■ **Textauszug**:
Die kommenden Kämpfe
Für eine zukünftige CO2 neutrale Welt (oder dekarbonisierte, oder low carbon oder net zero… wie auch immer) wird Landnutzung im jeden Fall im Zentrum der Strategien stehen. Wälder und zunehmend auch Landwirtschaft wird der CO2-Logik untergeordnet oder als große Chance dargestellt, CO2-Emissionen zu reduzieren. Mehr noch: Aufforstungen und Biotreibstoffe mit CO2-Speicherung verbunden schaffen die Möglichkeit, „negative Emissionen“ zu erzielen (Abkürzung BECCS). Allen, die in Paris das Ende des fossilen Zeitalters bejubelten, werden bald staunen was für vielfältige Möglichkeiten der CO2-Reduzierung angepriesen werden – alles unter einer sogar noch verschärften Drohkulisse: Wenn wir 1,5 Grad erreichen wollen, dann brauchen wir – und hier ist nun der Phantasie keine Grenzen gesetzt – Kernenergie, CCS, BECCS, negative Emissionen, Gentechnologe, großflächige Aufforstungen, „erneuerbare Energie“ aus Großstaudämmen und wer weiß, nicht auch vielleicht etwas Geoengineering. Alle Übel aus der Büchse der Pandora ziehen sich die Kleider der Klimaneutralität an.
Paris enthält überhaupt kein Signal, keine Forderung oder Strategie dafür, fossile Energieträger im Boden zu lassen, es lässt vielmehr ganz bewusst offen, wie die angestrebte Balance zwischen Emissionen und Speicherung erreicht werden kann und soll. Dass sollen Wirtschaft und Politik richten – aber die sozialen Bezwungen müssen und werden sich hoffentlich einmischen.

■ **Ziel**: Wiederhole aus dem Textauszug über Landnutzung und Klimaneutralität wortgetreu die Stelle, die bei den Worten „Paris enthält überhaupt“ einsetzt und nach den Worten „sich hoffentlich einmischen.“ endet.

■ **Bereitgestelltes Material**:

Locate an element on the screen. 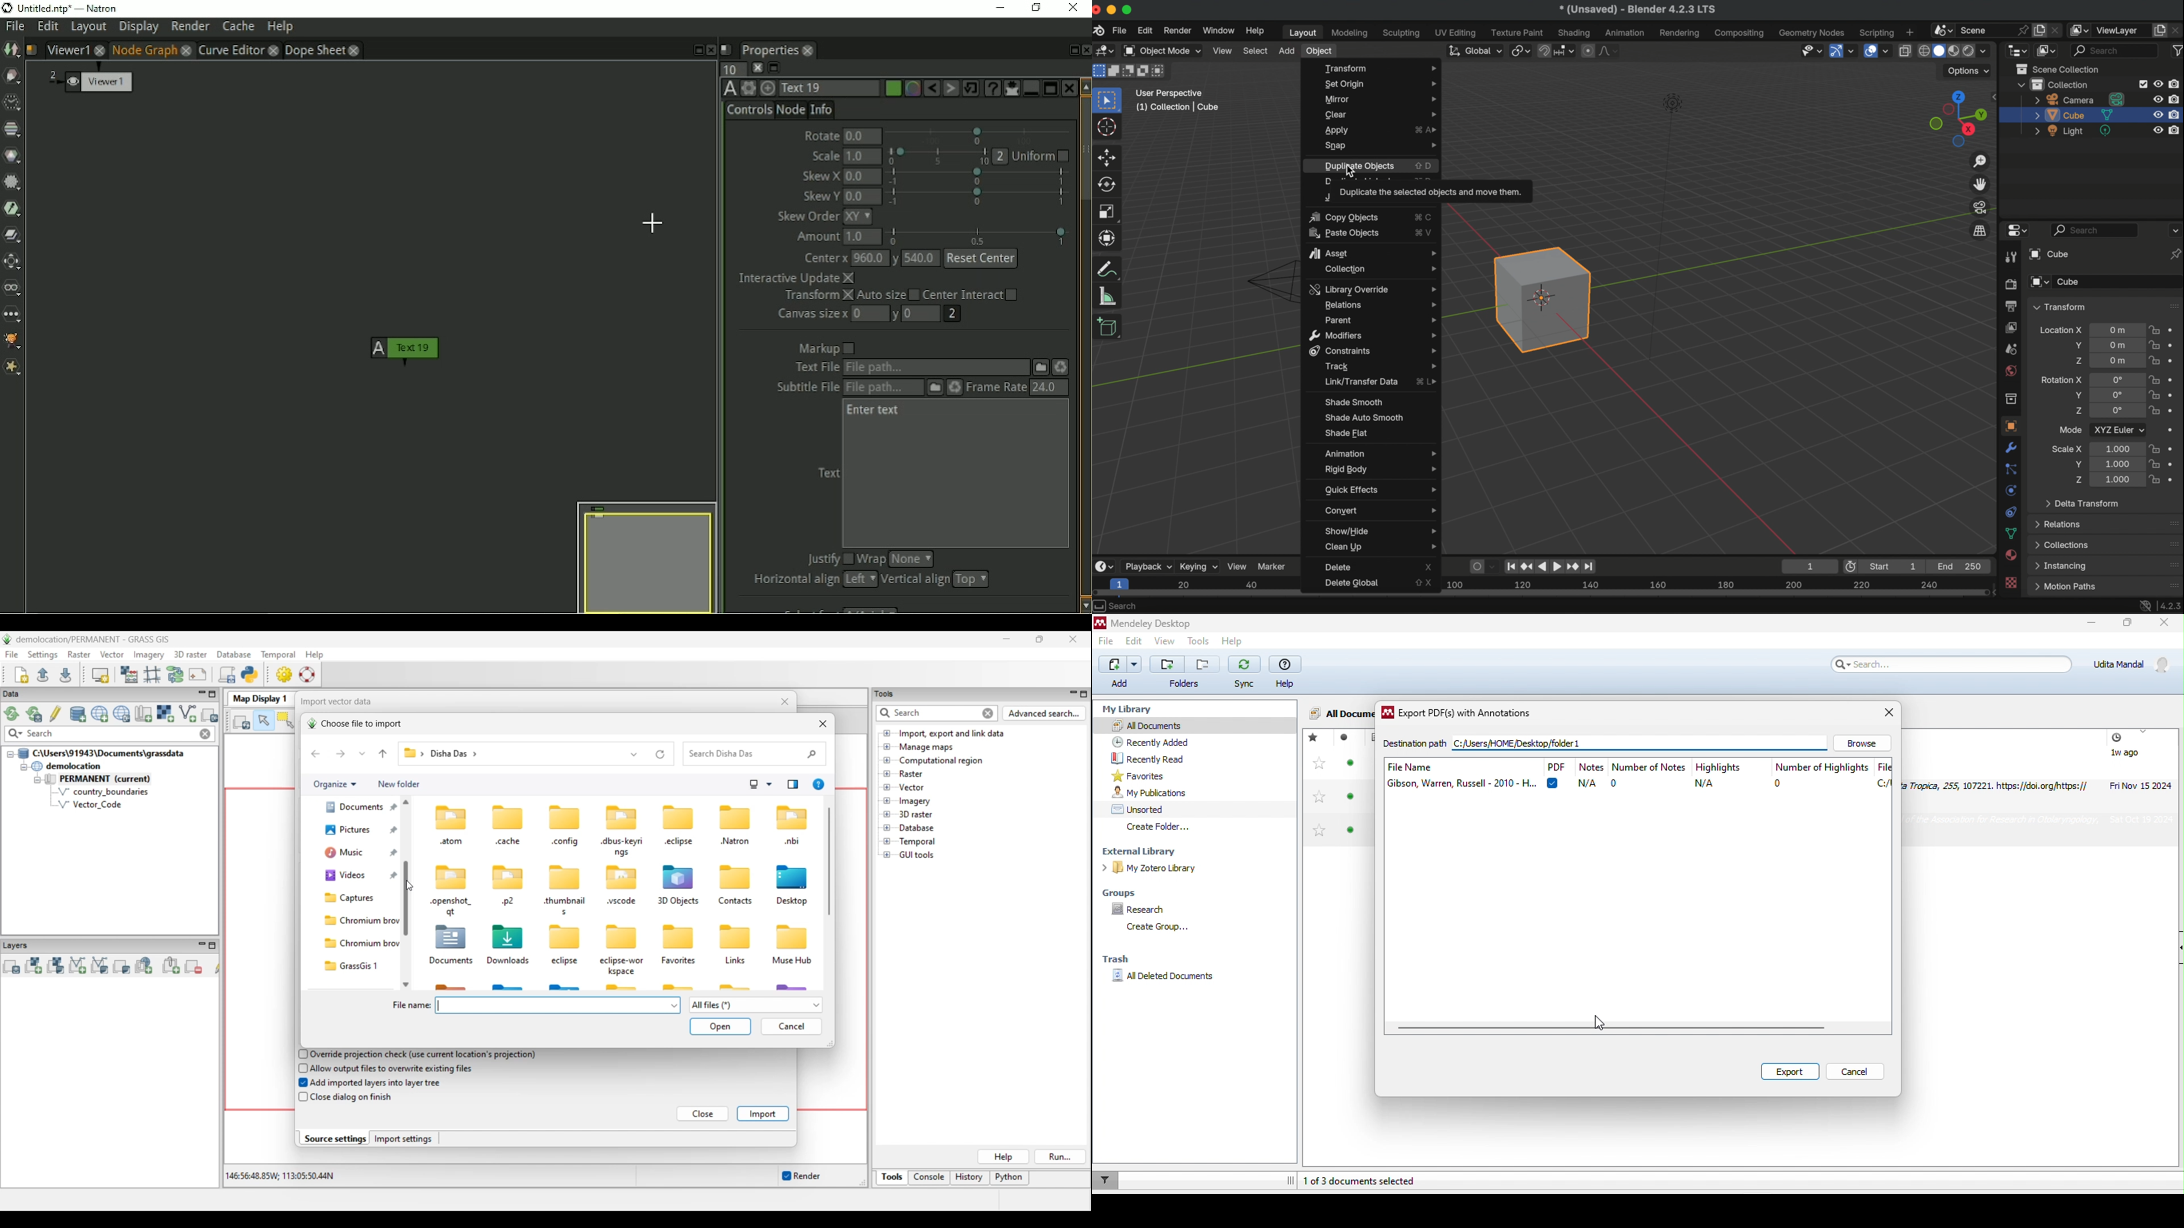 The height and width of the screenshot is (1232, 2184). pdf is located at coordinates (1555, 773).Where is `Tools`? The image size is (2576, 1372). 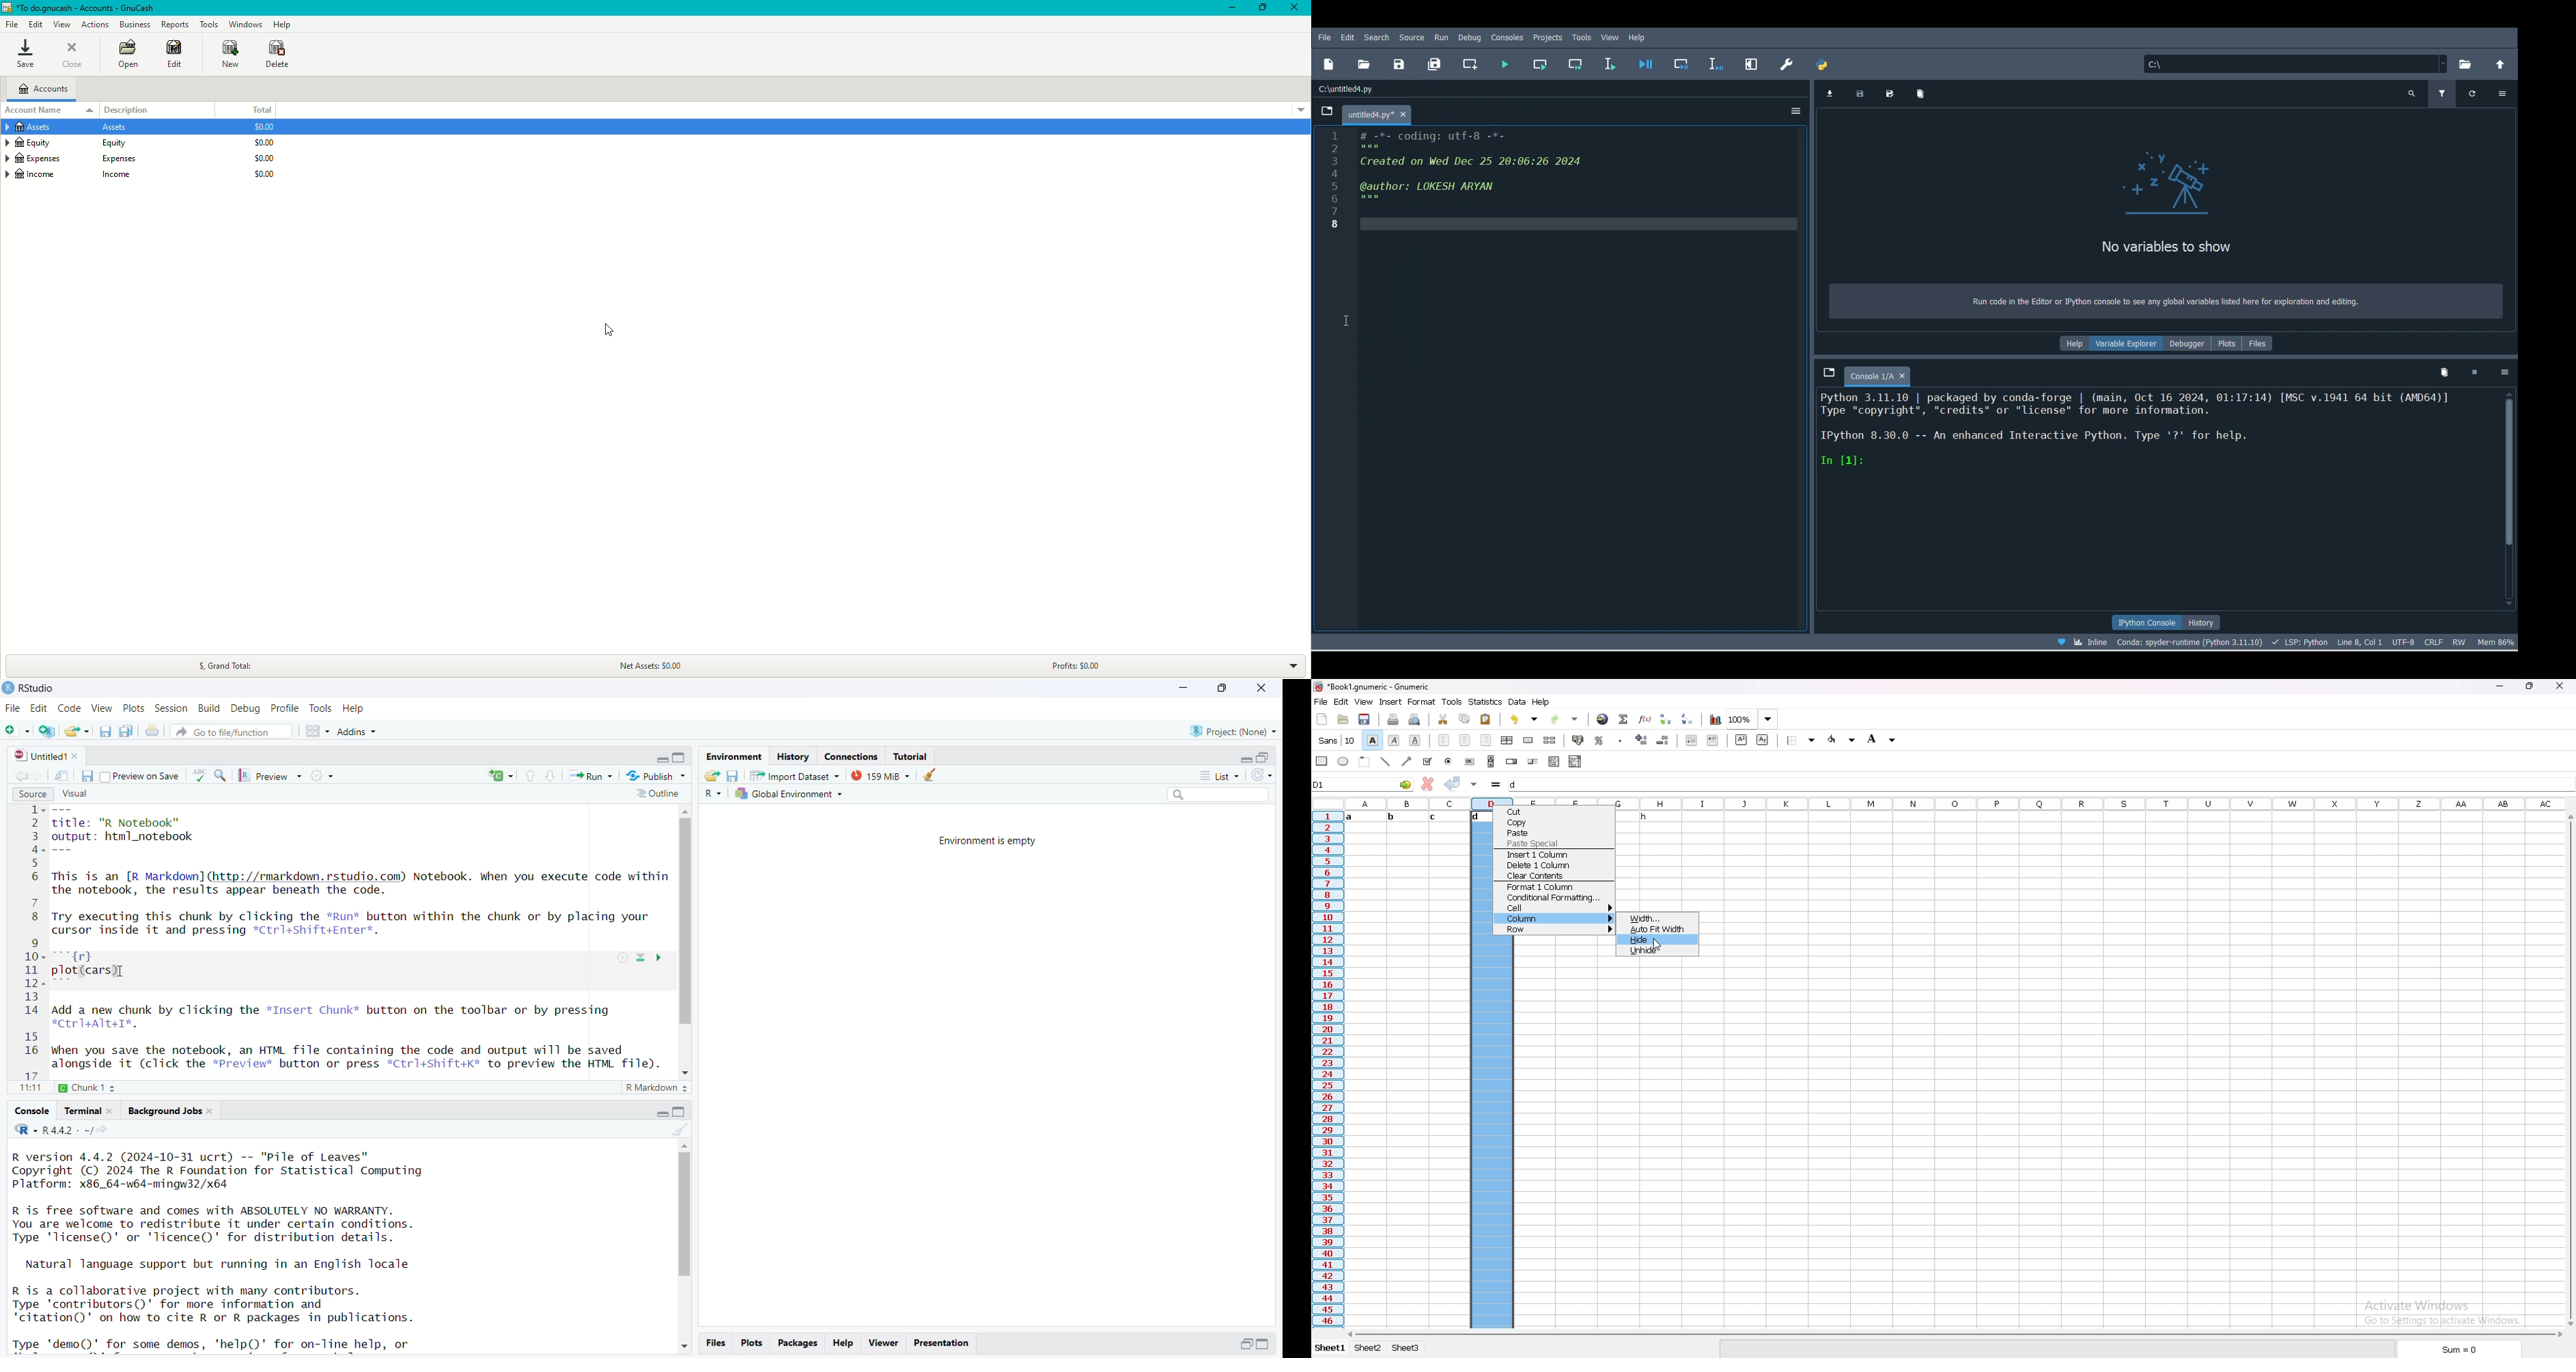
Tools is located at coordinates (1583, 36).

■ **Antwort**:
Paris enthält überhaupt kein Signal, keine Forderung oder Strategie dafür, fossile Energieträger im Boden zu lassen, es lässt vielmehr ganz bewusst offen, wie die angestrebte Balance zwischen Emissionen und Speicherung erreicht werden kann und soll. Dass sollen Wirtschaft und Politik richten – aber die sozialen Bezwungen müssen und werden sich hoffentlich einmischen.